Obviously at first glance, this is quite a surprise to someone who spends his time discussing cloud with customers. The report says that companies most likely to be using cloud-related services are larger companies and companies operating in the services sector. This is actually counterintuitive and in straight contradiction with results of many other studies pointing to SMB as the main cloud adopters.
So, why this discrepancy, and is cloud really irrelevant for IT? I believe the difficulty starts with the word “cloud” itself. So, let’s go back to basics and look at the NiST cloud definition: “Cloud computing is a model for enabling convenient, on-demand network access to a shared pool of configurable computing resources (e.g., networks, servers, storage, applications, and services) that can be rapidly provisioned and released with minimal management effort or service provider interaction.”

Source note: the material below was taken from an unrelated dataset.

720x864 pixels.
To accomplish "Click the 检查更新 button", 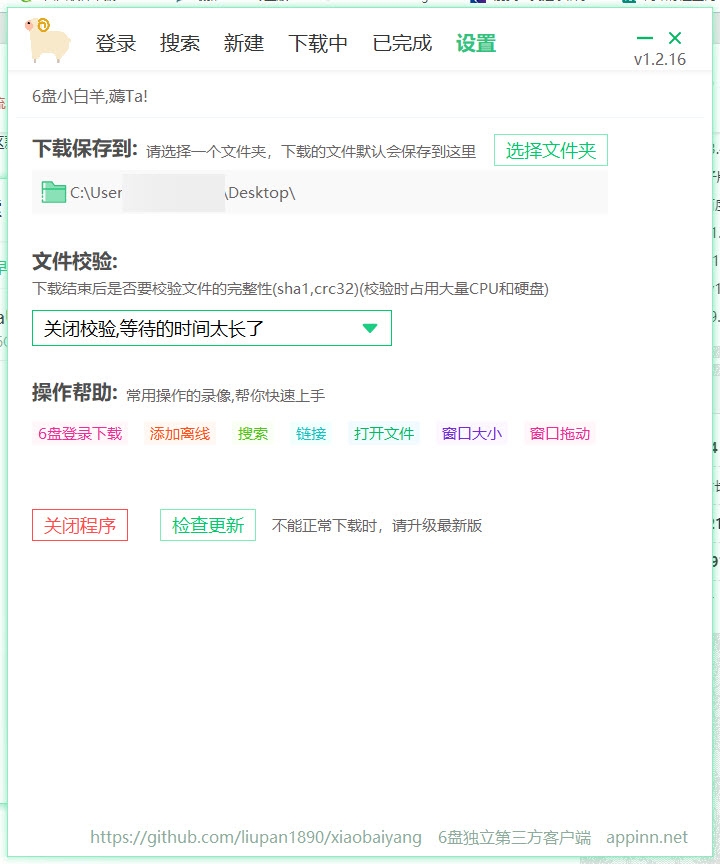I will 208,525.
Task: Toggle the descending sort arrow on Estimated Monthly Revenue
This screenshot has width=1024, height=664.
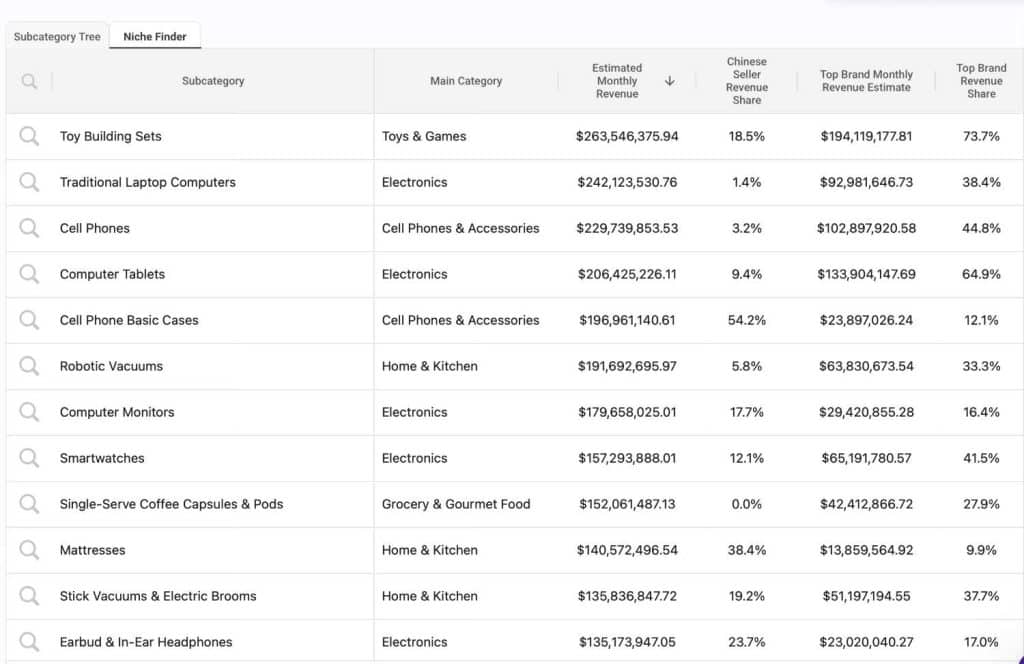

This definition actually covers two vastly different models:
- Cloud as an evolution of the datacenter, where combining virtualization, automation, standardization and self-provisioning, users can get access to a series of services (formally known as applications) that are loosely coupled together through common data environments. Very often this results in the implementation of (hosted) private clouds.
- Cloud as a new business model, in which users consume services from a variety of (external) sources without care of the underlying infrastructure. The pay-per-use model (actually mostly a misnomer) is essentially associated with this model. This is typically where public cloud services are consumed.
So, why would IT find cloud irrelevant?
The first model is definitely relevant for IT professionals, but many will tell you they are on the way (translate this to they do virtualization mainly) and just see this as an evolution of what they have been doing for the last several years. So, they do not think of this work as moving to cloud.
The second one scares them. Not only because it could cost them their job all together (why do you still need an IT department?), but also because it makes management, security and compliance complex to operate. So many are in denial mode. They forget however that increasingly IT literate business users bypass IT all together and consume such services from external sources. It’s interesting to see the astonishment of many IT professionals when talking about “Shadow IT.”
Most IT departments of larger enterprises are trying out cloud computing, either by experimenting with public cloud services such as Amazon Web Services, Google Apps, Microsoft Azure, or by implementing a small private cloud focused on the provision of development and test environments to the application developers in IT. They are looking at gaining a clear understanding of what the implications are of migrating to a cloud model (seen for most as the first one). Some, under intense cost pressure from the business, have migrated e-mail and a couple other commoditized services to the cloud, often not realizing the implications (compliance, legal and others) of doing this.
However, in my experience, only a couple larger enterprises have gone further and understood the true potential of cloud to address new business needs, to provide new services to their customers and to increase responsiveness, agility and flexibility. I realize I’m throwing a lot at you here. Keep with me, over the next blog entries I will spend more time discussing each of those statements. They deserve it.
Transformation is coming
Actually, is cloud relevant to IT? Who cares? What is important is that IT is at the verge of a fundamental transformation that will affect all of us. As IT becomes increasingly relevant to the core of the business, its delivery, its management and its operations will transform drastically. Whether we call this cloud, IT-as–a-Service, Everything-as-a-Service or use any other word, it does not matter. What matters is that we need to prepare ourselves for the transformation to come.
So, I’m making a couple strong comments here, do you agree with me? Do you see this also in your business? Let’s start the dialogue.